> [Collected data entries]

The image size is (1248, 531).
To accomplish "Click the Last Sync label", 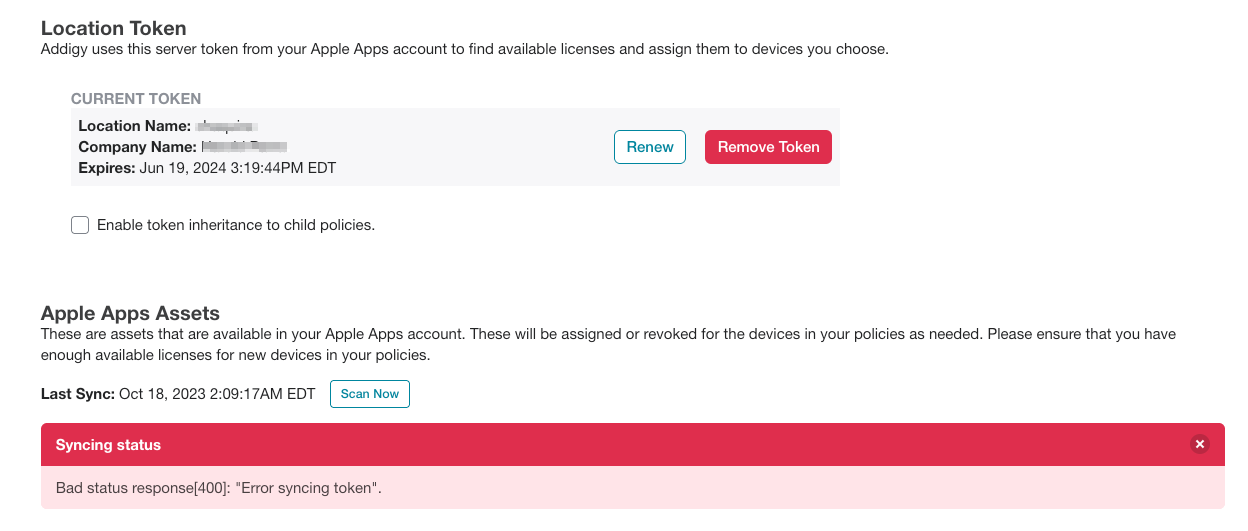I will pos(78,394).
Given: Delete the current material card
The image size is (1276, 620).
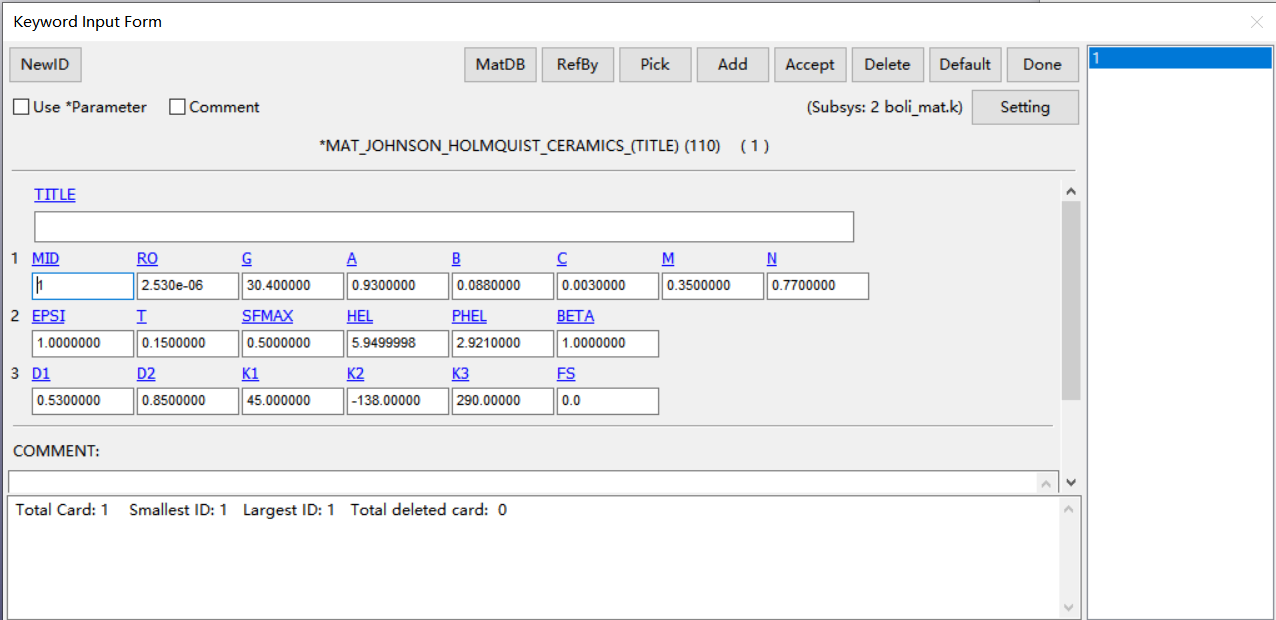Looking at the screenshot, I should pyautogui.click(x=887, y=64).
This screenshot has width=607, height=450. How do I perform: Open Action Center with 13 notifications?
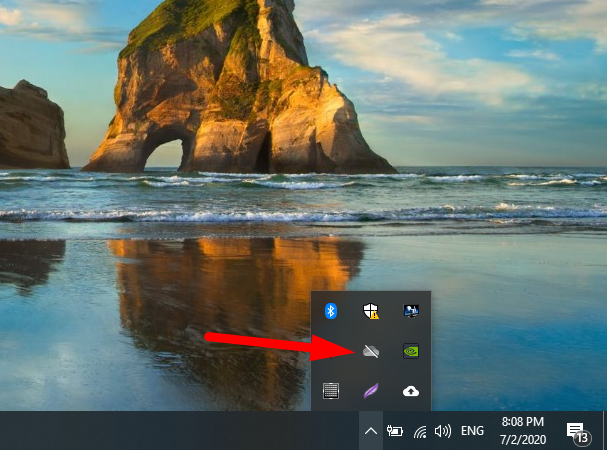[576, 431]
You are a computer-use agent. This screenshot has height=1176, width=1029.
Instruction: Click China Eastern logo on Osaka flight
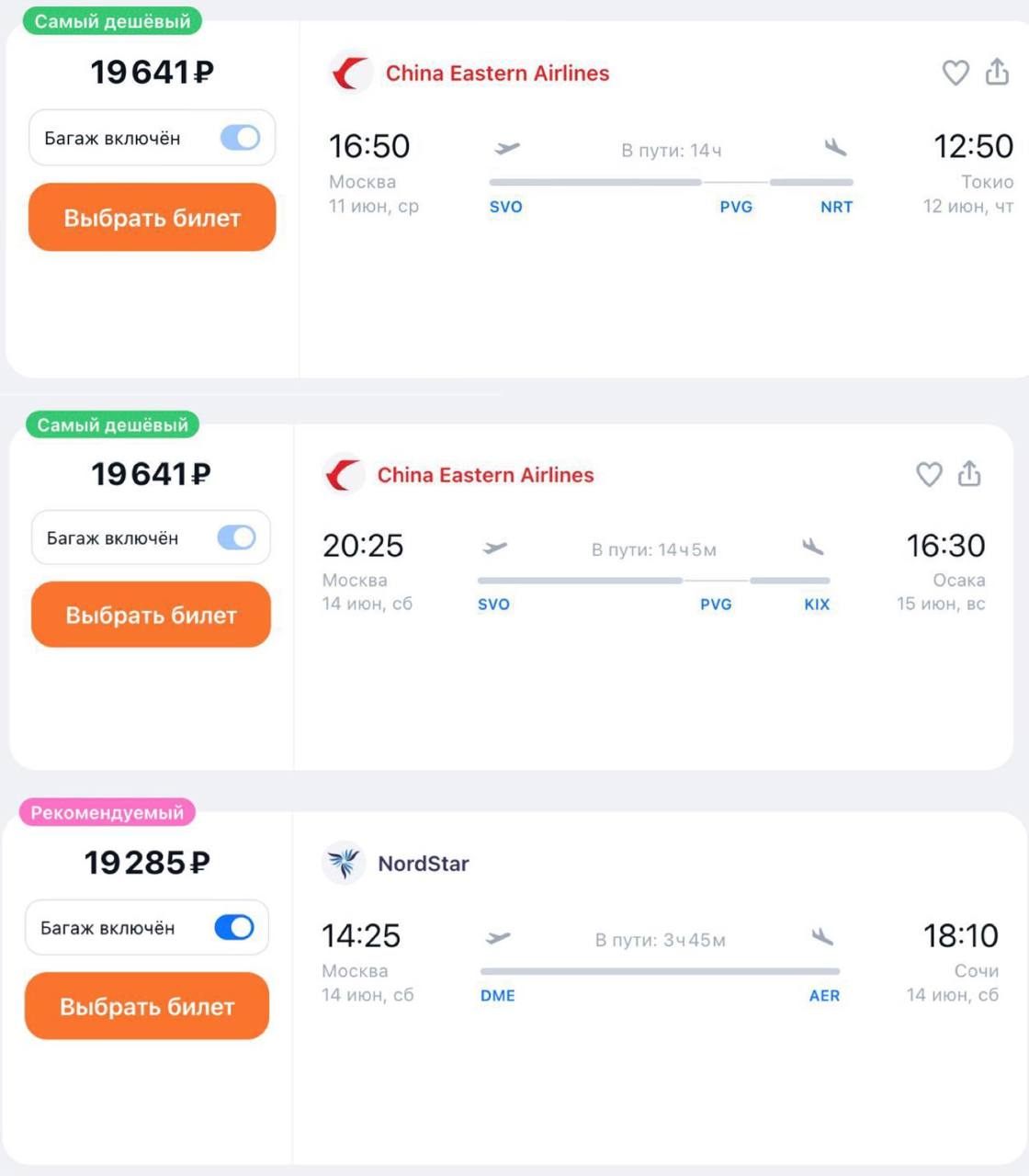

> [PROBLEM] With pictures left out, transcribe each line from the one containing "You are a computer-use" through the end of the data, both ends included.

> [WRITTEN SOLUTION]
You are a computer-use agent. This screenshot has height=1176, width=1029.
Instruction: Click China Eastern logo on Osaka flight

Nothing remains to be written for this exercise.